== Your assignment ==
Looking through the data below, work out how many lines have the word "will". Reply with that number only.

== Records provided ==
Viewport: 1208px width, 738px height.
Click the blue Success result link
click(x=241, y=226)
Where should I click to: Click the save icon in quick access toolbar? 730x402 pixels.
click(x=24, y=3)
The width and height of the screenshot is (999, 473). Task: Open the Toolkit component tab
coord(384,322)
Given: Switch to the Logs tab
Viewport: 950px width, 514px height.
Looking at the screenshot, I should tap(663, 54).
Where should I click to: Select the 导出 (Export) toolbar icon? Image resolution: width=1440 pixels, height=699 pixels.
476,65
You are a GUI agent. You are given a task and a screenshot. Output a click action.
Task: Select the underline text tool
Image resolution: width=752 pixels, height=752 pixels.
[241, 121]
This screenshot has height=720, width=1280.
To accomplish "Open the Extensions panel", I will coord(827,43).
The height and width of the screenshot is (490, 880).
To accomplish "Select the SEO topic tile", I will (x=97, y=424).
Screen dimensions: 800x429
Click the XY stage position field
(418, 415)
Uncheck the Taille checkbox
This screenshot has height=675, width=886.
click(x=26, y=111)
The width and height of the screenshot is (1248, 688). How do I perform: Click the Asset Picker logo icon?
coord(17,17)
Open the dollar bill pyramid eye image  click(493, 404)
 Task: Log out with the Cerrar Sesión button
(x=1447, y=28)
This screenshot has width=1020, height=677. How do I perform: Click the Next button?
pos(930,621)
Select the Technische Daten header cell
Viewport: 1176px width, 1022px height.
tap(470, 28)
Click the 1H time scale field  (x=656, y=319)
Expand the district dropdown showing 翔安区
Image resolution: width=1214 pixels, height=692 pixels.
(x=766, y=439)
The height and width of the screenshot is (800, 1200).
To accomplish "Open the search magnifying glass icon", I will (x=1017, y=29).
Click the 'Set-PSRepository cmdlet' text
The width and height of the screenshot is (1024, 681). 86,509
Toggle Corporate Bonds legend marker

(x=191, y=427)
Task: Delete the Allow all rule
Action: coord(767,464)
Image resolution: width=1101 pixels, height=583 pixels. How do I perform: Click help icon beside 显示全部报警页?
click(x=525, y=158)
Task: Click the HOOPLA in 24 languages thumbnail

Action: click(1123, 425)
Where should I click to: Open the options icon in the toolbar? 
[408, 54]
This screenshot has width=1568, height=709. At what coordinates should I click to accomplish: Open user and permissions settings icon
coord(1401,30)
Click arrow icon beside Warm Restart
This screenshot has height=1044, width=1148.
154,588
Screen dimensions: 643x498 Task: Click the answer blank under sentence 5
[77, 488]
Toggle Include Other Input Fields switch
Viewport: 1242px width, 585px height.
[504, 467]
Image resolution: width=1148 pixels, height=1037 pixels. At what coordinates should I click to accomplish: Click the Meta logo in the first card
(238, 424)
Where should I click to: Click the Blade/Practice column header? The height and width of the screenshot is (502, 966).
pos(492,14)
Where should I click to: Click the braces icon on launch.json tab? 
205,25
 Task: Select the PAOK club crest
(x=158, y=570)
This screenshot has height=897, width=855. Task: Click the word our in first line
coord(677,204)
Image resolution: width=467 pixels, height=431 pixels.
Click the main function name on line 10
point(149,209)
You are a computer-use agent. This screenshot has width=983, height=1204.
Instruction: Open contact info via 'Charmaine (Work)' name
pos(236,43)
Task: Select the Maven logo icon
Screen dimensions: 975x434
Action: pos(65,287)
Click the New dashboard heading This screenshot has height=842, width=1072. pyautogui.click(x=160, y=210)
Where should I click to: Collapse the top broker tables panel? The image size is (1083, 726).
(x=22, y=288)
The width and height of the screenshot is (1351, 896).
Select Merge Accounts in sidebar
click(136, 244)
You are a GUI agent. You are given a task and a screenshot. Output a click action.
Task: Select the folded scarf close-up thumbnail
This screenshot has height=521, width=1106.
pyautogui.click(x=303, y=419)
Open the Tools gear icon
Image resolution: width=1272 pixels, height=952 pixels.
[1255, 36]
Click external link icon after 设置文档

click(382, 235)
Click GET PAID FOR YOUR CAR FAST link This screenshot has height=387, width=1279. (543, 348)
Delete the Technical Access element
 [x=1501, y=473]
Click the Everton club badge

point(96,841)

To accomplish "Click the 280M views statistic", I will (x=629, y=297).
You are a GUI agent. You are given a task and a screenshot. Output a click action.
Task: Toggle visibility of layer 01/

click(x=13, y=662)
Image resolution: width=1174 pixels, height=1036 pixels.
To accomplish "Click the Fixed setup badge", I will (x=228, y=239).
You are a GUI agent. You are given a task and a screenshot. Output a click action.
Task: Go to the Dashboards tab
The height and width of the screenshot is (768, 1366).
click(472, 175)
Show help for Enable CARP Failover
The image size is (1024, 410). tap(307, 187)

== Answer for this exercise ==
5